▶ [Instructions to follow] Pictures must be left out. Retype exactly the lines from the one containing "The image size is (620, 472)." through the last line of the records below.

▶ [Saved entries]
------------------------------------------------
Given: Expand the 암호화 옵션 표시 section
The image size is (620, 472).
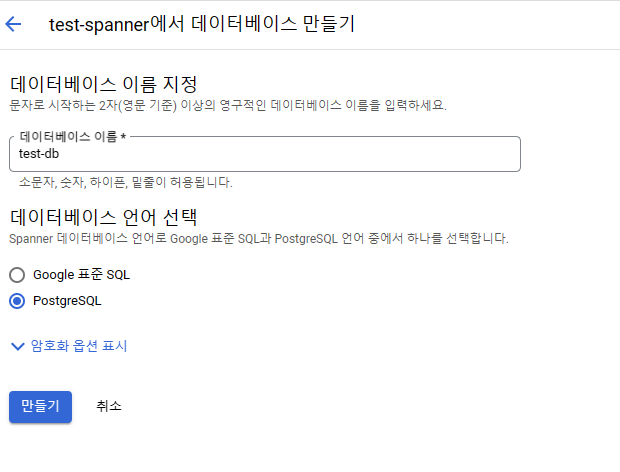Looking at the screenshot, I should pyautogui.click(x=79, y=346).
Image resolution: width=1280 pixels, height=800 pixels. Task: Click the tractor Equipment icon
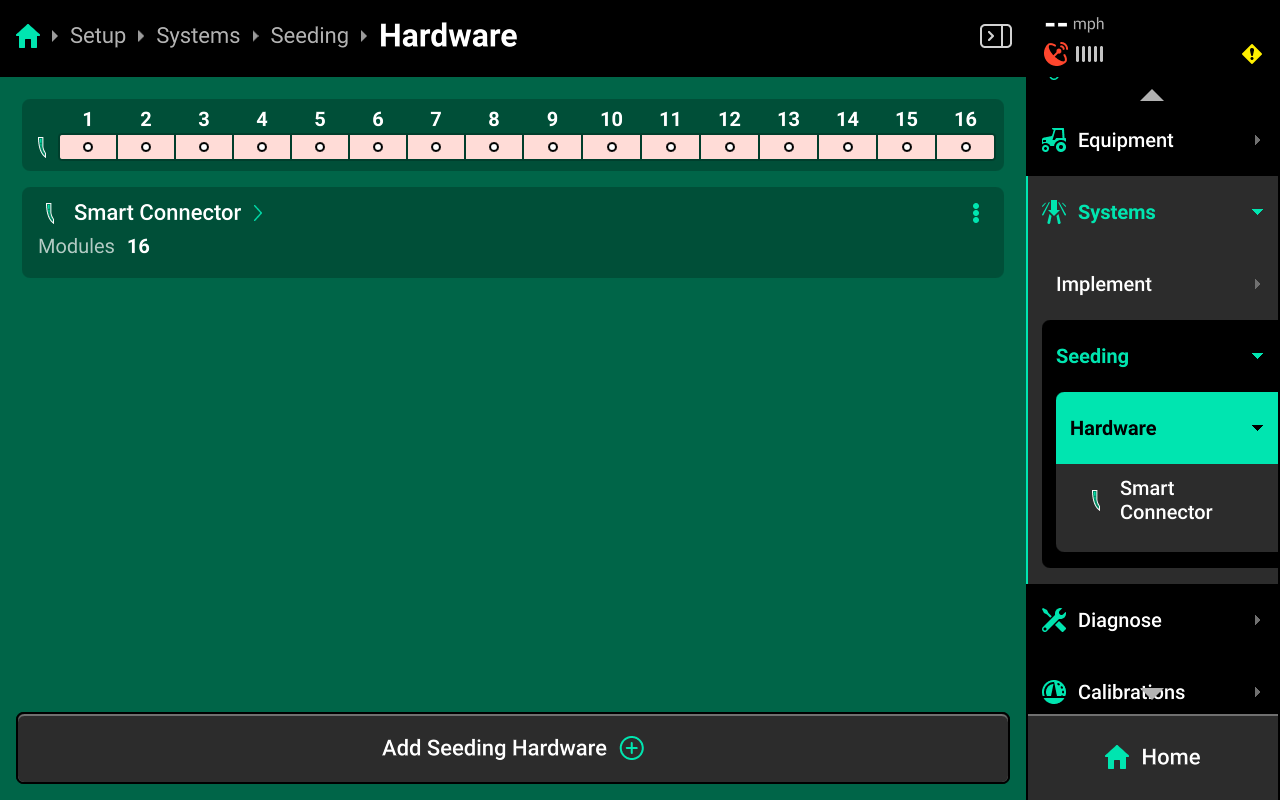click(x=1054, y=141)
------------------------------------------------
▶ [Task solution]
The image size is (620, 472).
Looking at the screenshot, I should pyautogui.click(x=79, y=346).
Image resolution: width=1280 pixels, height=800 pixels. Task: Click the tractor Equipment icon
click(x=1054, y=141)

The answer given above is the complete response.